Segment Start: Given records

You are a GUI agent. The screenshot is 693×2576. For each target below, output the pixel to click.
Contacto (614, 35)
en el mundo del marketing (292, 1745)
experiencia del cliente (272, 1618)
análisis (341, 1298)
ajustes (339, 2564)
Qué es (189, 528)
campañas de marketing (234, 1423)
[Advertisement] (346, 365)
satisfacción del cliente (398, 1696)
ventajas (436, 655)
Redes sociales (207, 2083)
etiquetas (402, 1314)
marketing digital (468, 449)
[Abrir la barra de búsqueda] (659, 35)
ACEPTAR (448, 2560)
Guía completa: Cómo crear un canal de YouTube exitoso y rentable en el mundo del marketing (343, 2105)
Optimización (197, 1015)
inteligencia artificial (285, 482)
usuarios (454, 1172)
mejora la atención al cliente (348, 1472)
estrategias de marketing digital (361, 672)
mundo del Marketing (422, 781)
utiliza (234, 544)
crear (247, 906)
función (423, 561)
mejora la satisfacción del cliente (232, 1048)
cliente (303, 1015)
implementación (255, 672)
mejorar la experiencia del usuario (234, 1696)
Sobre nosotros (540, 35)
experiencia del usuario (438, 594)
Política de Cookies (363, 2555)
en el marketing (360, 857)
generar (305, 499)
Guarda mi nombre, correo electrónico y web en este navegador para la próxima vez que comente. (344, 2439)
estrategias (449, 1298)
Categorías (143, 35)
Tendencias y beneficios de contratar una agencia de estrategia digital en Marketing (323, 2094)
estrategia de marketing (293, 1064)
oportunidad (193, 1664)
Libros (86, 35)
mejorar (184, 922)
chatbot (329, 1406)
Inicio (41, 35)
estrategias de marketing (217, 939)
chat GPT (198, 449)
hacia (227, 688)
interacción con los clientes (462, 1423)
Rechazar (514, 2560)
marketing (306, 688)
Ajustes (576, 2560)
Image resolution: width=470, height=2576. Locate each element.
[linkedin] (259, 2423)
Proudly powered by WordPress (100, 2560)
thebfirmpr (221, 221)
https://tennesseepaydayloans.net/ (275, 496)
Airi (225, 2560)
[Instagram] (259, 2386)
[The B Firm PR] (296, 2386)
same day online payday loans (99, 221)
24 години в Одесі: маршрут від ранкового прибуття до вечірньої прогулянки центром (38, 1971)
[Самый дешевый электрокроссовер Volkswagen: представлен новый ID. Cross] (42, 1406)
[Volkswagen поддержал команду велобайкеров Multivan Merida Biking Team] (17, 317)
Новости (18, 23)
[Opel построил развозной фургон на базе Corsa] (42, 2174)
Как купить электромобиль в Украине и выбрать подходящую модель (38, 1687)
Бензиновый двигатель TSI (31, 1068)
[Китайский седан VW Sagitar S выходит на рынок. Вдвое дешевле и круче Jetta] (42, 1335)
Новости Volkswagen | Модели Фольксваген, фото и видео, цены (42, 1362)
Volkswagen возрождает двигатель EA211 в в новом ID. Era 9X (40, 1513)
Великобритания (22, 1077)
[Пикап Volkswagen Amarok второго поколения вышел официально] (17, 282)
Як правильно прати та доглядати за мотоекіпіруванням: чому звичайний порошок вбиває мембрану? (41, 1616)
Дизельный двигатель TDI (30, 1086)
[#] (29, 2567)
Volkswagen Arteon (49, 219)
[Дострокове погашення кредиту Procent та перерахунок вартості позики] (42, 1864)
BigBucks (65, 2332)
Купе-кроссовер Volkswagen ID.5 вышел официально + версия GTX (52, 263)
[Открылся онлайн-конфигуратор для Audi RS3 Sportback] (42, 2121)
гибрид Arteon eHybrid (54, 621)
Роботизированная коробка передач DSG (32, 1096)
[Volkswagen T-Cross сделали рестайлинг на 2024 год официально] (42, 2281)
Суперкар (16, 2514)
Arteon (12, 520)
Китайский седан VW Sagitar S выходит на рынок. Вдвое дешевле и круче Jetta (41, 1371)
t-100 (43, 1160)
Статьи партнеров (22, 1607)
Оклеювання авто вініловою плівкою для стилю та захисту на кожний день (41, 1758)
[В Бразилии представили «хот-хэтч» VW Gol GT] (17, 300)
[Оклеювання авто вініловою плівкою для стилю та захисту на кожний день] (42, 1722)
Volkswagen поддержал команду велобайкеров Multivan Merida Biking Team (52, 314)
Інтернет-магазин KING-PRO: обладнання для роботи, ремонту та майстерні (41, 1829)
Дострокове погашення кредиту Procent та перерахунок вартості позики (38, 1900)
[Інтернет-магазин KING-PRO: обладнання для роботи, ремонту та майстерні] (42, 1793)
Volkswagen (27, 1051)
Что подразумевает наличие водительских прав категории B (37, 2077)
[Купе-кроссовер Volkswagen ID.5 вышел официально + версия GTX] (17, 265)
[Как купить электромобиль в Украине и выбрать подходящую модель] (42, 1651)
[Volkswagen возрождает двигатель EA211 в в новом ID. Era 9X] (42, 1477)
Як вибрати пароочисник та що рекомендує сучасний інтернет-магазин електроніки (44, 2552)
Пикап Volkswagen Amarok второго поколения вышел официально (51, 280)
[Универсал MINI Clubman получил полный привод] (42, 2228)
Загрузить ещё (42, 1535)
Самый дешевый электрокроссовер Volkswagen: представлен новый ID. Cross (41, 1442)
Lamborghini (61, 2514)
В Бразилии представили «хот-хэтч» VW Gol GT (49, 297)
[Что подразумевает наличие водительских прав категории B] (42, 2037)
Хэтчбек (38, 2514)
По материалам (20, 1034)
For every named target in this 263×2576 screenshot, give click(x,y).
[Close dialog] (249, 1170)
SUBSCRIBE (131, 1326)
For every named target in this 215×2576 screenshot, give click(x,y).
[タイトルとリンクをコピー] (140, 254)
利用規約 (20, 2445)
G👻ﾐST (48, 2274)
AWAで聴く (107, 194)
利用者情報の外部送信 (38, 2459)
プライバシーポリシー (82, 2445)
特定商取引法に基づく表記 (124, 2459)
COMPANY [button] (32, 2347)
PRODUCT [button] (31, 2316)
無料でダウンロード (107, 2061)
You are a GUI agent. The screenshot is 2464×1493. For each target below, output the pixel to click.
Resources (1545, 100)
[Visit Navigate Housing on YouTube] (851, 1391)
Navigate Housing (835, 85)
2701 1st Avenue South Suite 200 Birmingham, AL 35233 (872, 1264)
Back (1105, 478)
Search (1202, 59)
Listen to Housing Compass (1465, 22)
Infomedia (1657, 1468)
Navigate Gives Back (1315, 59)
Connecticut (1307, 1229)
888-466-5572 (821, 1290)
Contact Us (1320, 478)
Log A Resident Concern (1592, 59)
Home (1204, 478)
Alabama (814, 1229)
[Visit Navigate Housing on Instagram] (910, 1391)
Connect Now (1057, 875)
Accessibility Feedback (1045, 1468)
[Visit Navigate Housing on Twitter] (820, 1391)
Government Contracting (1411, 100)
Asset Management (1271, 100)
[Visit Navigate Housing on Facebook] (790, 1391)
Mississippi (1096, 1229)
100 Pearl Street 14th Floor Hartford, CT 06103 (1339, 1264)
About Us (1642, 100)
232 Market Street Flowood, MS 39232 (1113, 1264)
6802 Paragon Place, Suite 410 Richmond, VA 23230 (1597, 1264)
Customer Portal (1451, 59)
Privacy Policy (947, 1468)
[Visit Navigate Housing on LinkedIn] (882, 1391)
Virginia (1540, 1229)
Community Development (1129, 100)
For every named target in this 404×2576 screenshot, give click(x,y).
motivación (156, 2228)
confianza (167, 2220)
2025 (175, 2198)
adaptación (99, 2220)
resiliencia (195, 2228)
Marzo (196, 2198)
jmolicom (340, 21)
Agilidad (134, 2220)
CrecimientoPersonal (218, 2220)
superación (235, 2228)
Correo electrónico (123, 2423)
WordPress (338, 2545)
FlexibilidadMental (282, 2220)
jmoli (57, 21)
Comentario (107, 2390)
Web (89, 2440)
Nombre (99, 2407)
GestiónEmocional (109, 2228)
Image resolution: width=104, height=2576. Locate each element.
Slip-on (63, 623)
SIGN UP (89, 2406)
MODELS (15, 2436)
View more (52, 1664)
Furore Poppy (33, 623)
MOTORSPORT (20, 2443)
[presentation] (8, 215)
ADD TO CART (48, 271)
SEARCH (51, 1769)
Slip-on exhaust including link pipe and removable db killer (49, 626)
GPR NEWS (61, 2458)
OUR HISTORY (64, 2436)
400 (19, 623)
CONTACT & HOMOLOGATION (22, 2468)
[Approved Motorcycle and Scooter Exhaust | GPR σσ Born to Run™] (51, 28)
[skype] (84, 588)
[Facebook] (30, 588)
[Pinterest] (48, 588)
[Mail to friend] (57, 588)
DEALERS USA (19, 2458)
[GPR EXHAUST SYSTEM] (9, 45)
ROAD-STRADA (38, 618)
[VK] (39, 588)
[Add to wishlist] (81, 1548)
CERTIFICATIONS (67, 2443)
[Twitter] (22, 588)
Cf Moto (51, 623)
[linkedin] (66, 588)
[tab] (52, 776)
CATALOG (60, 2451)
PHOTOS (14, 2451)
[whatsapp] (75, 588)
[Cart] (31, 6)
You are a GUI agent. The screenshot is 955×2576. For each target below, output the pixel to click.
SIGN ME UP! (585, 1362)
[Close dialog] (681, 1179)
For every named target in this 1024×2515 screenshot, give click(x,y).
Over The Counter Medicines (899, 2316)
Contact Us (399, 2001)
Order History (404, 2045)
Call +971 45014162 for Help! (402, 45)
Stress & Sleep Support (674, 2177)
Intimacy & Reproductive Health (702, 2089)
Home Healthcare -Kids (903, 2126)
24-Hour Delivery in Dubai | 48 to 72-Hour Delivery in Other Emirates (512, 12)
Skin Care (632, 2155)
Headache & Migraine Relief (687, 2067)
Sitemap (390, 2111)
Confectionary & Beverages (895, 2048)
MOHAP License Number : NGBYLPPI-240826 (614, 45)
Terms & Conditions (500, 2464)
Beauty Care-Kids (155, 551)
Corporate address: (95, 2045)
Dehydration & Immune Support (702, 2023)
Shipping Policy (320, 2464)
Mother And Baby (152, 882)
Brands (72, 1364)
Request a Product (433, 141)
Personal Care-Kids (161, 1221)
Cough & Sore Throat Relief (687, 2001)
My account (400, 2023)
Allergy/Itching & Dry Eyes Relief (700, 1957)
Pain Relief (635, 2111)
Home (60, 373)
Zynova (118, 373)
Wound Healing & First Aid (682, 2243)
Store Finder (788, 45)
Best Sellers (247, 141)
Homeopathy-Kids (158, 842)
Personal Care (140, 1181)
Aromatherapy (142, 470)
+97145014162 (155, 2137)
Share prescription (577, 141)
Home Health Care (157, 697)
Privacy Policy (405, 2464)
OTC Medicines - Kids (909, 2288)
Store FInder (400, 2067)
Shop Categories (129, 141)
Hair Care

Segment End: Given records

● Task to complete
Using the entries above, give again exactly the lines from the line holding "crear (247, 906)" through the line holding "[linkedin] (259, 2423)". Include both end lines and nothing else.

● Answer section
crear (247, 906)
función (423, 561)
mejora la satisfacción del cliente (232, 1048)
cliente (303, 1015)
implementación (255, 672)
mejorar la experiencia del usuario (234, 1696)
Sobre nosotros (540, 35)
experiencia del usuario (438, 594)
Política de Cookies (363, 2555)
en el marketing (360, 857)
generar (305, 499)
Guarda mi nombre, correo electrónico y web en este navegador para la próxima vez que comente. (344, 2439)
estrategias (449, 1298)
Categorías (143, 35)
Tendencias y beneficios de contratar una agencia de estrategia digital en Marketing (323, 2094)
estrategia de marketing (293, 1064)
oportunidad (193, 1664)
Libros (86, 35)
mejorar (184, 922)
chatbot (329, 1406)
Inicio (41, 35)
estrategias de marketing (217, 939)
chat GPT (198, 449)
hacia (227, 688)
interacción con los clientes (462, 1423)
Rechazar (514, 2560)
marketing (306, 688)
Ajustes (576, 2560)
Image resolution: width=470, height=2576. Locate each element.
[linkedin] (259, 2423)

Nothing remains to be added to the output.